Although this gap is modest, BIMB warned that “it may put upward pressure on the fiscal deficit, particularly if not offset by other measures or expenditure controls”.
The SST expansion, which was expected to begin on May 1, has been delayed to June 1, while the third phase of the e-invoicing rollout – initially set for July – is now being pushed to next January.
The research house said the expanded SST was expected to raise RM5bil annually, while the full e-invoicing rollout could generate between RM3bil and RM4bil in additional tax revenue once fully adopted.

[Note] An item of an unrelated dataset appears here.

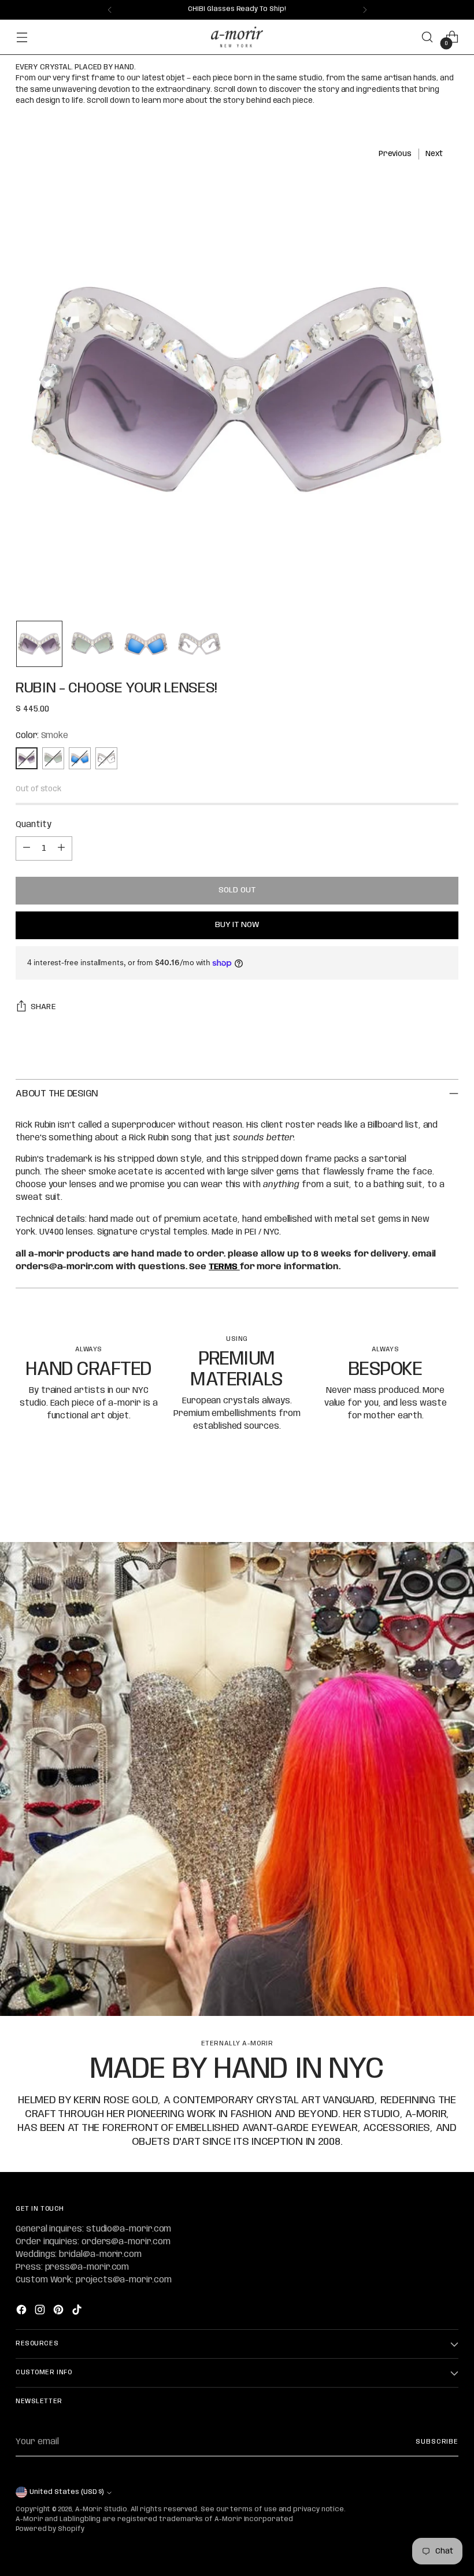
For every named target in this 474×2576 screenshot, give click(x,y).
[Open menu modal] (22, 37)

It said the revised SST would apply to more non-essential goods, including imported premium goods like salmon and avocados, and extend to more commercial services, with 5% for food and beverages, 8% for logistics, and 10% for other services.
The research firm said the third phase of e-invoicing, which targets medium-sized businesses, is seen as crucial, as it captures a broad swath of small and medium enterprises, where compliance gaps are most prevalent.
It said the SST expansion, which was expected to generate about RM700mil a month in additional revenue, would now contribute a month later than planned, resulting in a RM700mil shortfall.
Meanwhile, the research house estimated the deferment of e-invoicing for medium-sized businesses could cost the government an estimated RM1.8bil in tax revenue in the second half of the year (2H25).
However, BIMB Research highlighted that the government still has fiscal space if it proceeds with rationalising the subsidy for RON95 petrol, which “remains a high-impact policy lever”.
“If implemented in 2H25, even a partial rationalisation could yield savings in the range of RM4bil to RM6bil for the year, depending on global oil prices and the targeted coverage,” it said.
It added that such savings could more than offset the RM2.5bil shortfall from the delayed SST and e-invoicing, while creating room for development spending or social support.
“Moreover, it would signal strong policy commitment to structural reforms, enhancing Malaysia’s fiscal credibility and investor confidence amid heightened global economic uncertainty,” the research house said.
It added that Malaysia’s fiscal outlook remains stable, supported by sustained growth in tax collection, new revenue measures such as the capital gains tax and digital tax, and the government’s commitment to fiscal discipline.
“The slight delay in implementing the expanded SST and third phase of e-invoicing is not expected to significantly derail Malaysia’s economic growth trajectory.
“Momentum continues to be underpinned by a recovery in private consumption and strengthening export performance.”
It also noted that the government’s projected fiscal deficit of 3.8% of GDP for this year could widen slightly due to the delays, but could return to 3.85% with subsidy reforms in place.
Meanwhile, the research house expects the country’s debt-to-GDP ratio to stabilise around 62% to 63%, below the 65% statutory ceiling.
“Overall, Malaysia’s fiscal outlook for this year remains stable. Continued focus on policy execution and the careful sequencing of fiscal initiatives will be key to ensuring both economic resilience and fiscal sustainability in the medium term,” BIMB Research said.